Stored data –
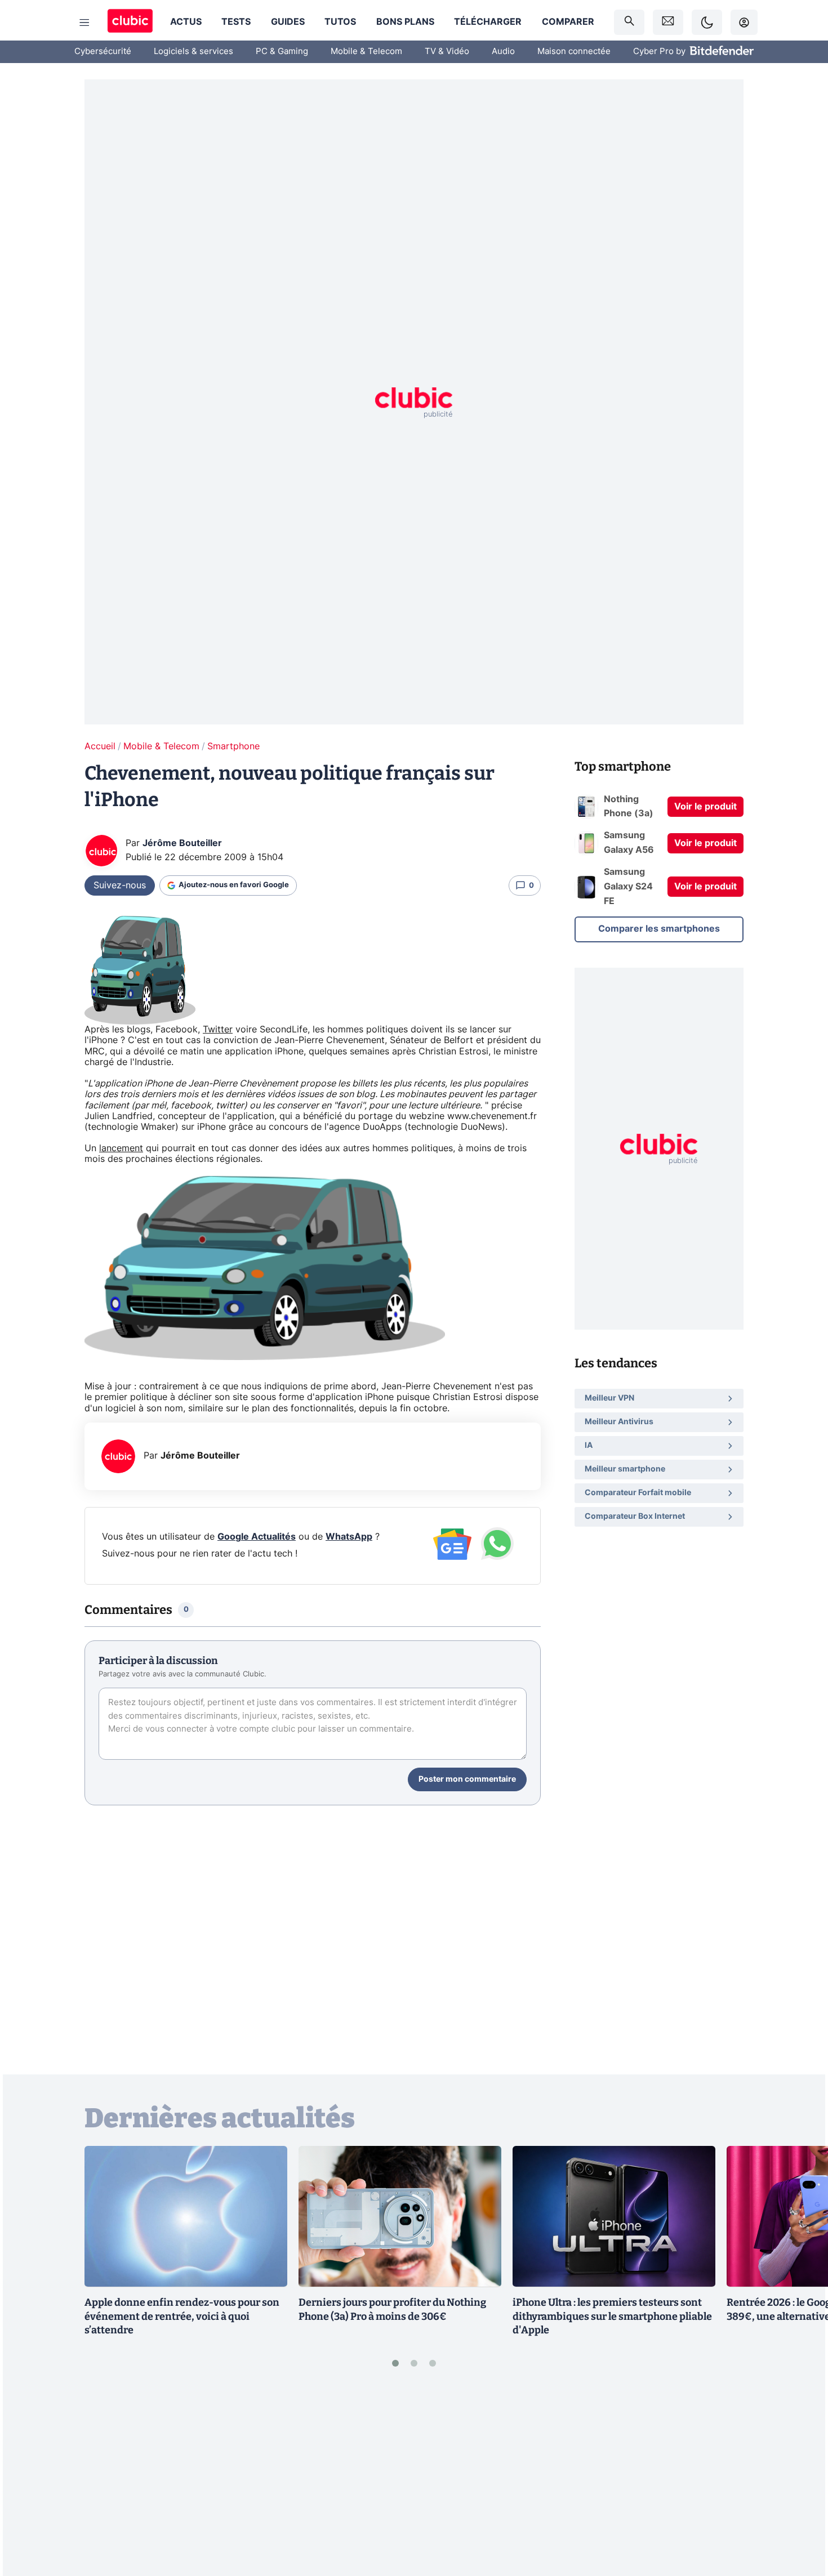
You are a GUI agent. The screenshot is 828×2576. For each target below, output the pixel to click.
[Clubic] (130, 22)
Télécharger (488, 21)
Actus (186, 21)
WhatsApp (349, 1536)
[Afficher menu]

Work order –
Copy out all of the data word for word. Do not carry over any picture.

Completed task –
You are a GUI agent. The screenshot is 828×2576. For each target below, output the pixel to click.
[Clubic] (130, 22)
Télécharger (488, 21)
Actus (186, 21)
WhatsApp (349, 1536)
[Afficher menu]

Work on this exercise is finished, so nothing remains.